It began with a bold vision. Matrix Human Services, a non-profit human services provider led by Dr. Marcella Wilson, set out to create and implement a national model of care without new legislation or policy change. This model would be scalable, sustainable, measurable and integrated into existing funding streams across various silos. It would unite systems and provide holistic services that would help clients achieve self-sufficiency.
Where better to put a program to the test than the economically challenged city of Detroit? With more than 67 percent of kids living in poverty, Motor City couldn’t afford to keep running the same old drills. Non-profits fighting over limited funds, unclear measurements of success, and a lack of best practices hadn’t yet broken the cycle of poverty and instability.
Plus, Michigan was ready for change. Gov. Rick Snyder had a bold vision. Committed to helping every person find a pathway to their fullest potential, his team implemented the “Pathways to Potential” business model in 131 schools across the state. The Department of Human Services (DHS) would go where clients were located and focus on 1) breaking the cycle of generational poverty, 2) improving school attendance, 3) improving safety, 4) enhancing educational outcomes, 5) building healthier communities, and 6) helping people move to self-sufficiency.
Addressing poverty could not be accomplished by one programmatic intervention. Resources had to be leveraged and integrated in creative ways to help vulnerable citizens see a new role for themselves with improved health and economic self-sufficiency.
Matrix Human Services’ program Transition To Success (TTS) would play an integral role in this new model. The program began by changing the framework for understanding poverty as a treatable condition. Like alcoholism or obesity, they approached poverty as a disease – one that decreases the cognitive development of children, increases mental health issues, and produces developmental delays and hospitalizations. Like a disease, poverty is treatable and needs to be addressed using a system of care based on research. Recognizing this TTS integrated four primary therapeutic interventions identified in the research: comprehensive care management, volunteerism, life coaching and financial literacy.

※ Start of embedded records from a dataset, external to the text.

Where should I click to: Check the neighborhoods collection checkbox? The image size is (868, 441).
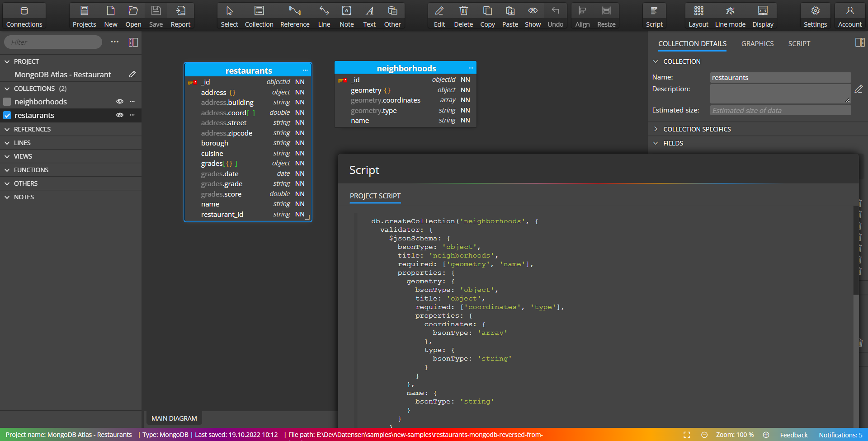[x=7, y=102]
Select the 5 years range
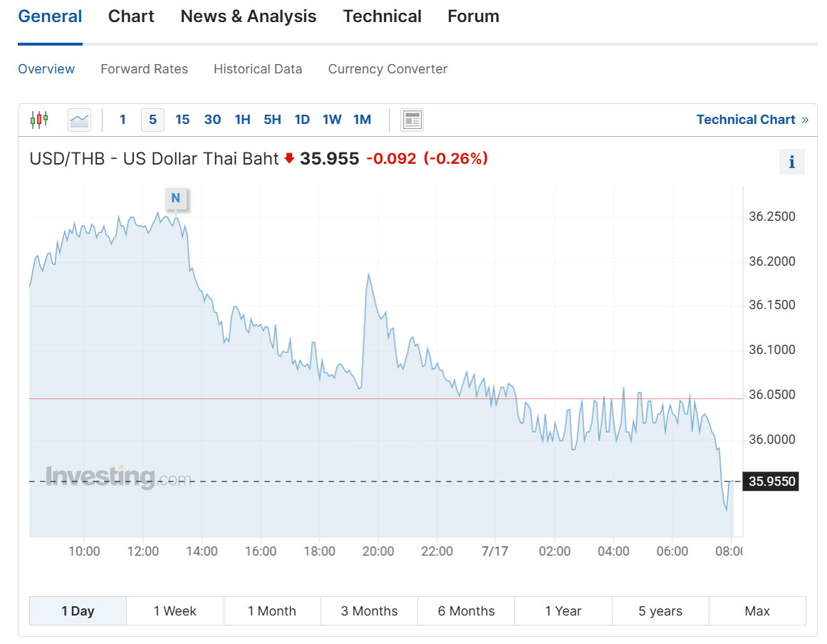Image resolution: width=827 pixels, height=644 pixels. click(x=660, y=611)
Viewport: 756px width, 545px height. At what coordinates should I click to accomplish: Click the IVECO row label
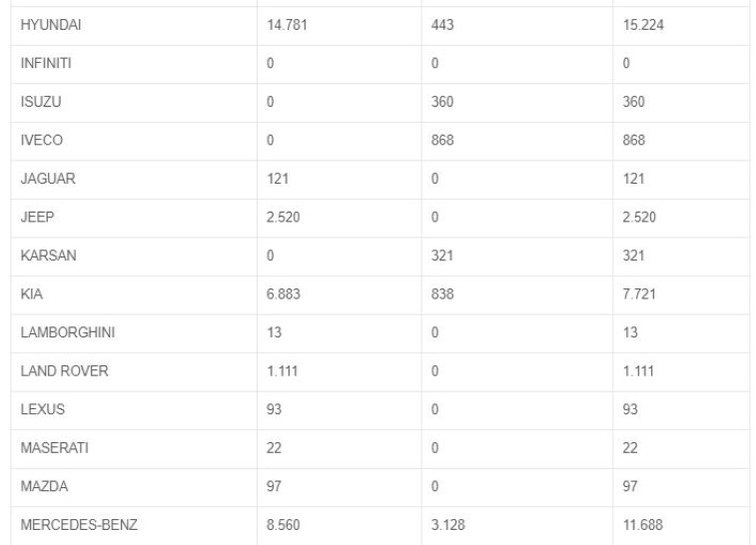[42, 140]
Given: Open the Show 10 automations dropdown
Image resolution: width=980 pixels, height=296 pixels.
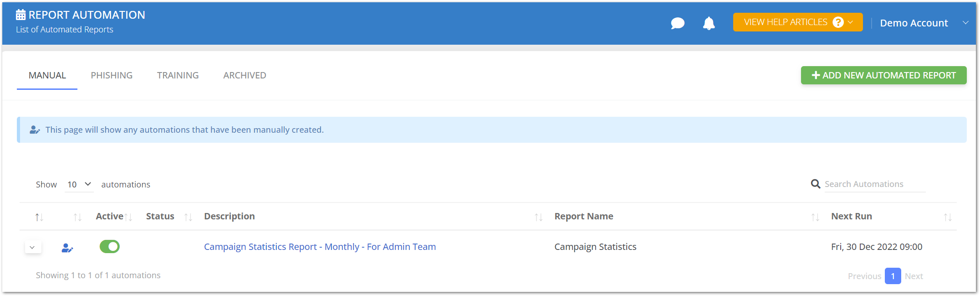Looking at the screenshot, I should pyautogui.click(x=79, y=184).
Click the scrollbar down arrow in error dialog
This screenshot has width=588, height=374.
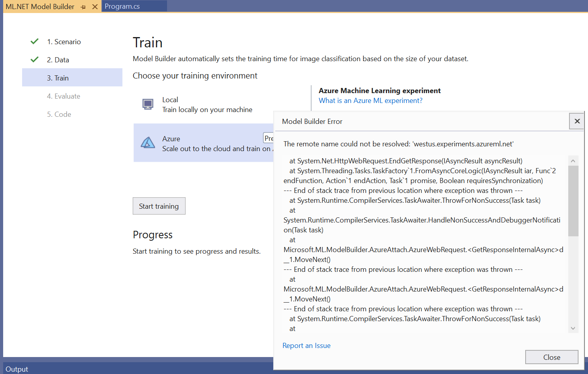click(573, 328)
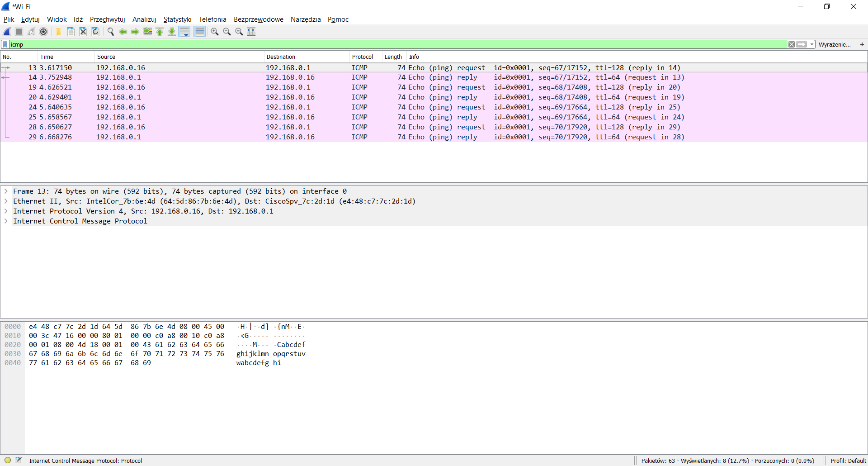The image size is (868, 466).
Task: Click the resize columns icon
Action: tap(251, 32)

TTS trained providers to incorporate comprehensive care management with direct care professionals across health, faith-based, education, government and human services agencies to coordinate existing, already funded services into logical, step by step processes creating a CARE (Coordinating all Resources Effectively) plan. With assistance, clients created a “Map of My Dreams” including volunteerism and financial literacy. Peer mentors and human services professionals then supported clients’ execution of their Map.
Using a “train the trainer” model, TTS began to expand, providing curriculums and tools to train others and measure results. As Wilson explains, “TTS is a new business model. It is not about any single organization, it’s about a tapestry. We train trainers, providing them with curriculum and tools to train others and measure results and create their own social enterprise.”
The results speak for themselves. Ninety percent of TTS children have increased their grades and 100 percent are up-to-date on immunizations and hearing and vision screenings. Clients have increased their household income by an average of 85 percent and experienced substantial increases in credit scores.
The TTS training tools and CARE plan have also become an integral part of the Governor’s broader initiative. Like TTS, Michigan’s new client-centered human services model is holistic and integrates public programs, private partners and informal networks. It also takes the services to where people need them.
For example, DHS has partnered in opening 21 “Community Schools” in Detroit and looking to open more across the state. These schools are open 12 hours a day, 7 days a week, to offer citizens success coaches and agency staff providing assistance with academics, health, social services, community development and community engagement. The state’s economic development corporation, department of community health, department of education, community ventures and Matrix TTS have all been key partners in this effort.
In Detroit and across Michigan human services leaders have dealt with the poverty crisis by creating their own productive disruptions. Starting with a bold vision, they were willing to reframe poverty, breakdown silos and initiate a new way of doing business that brought services where people need them and created a coordinated system that was easier to navigate.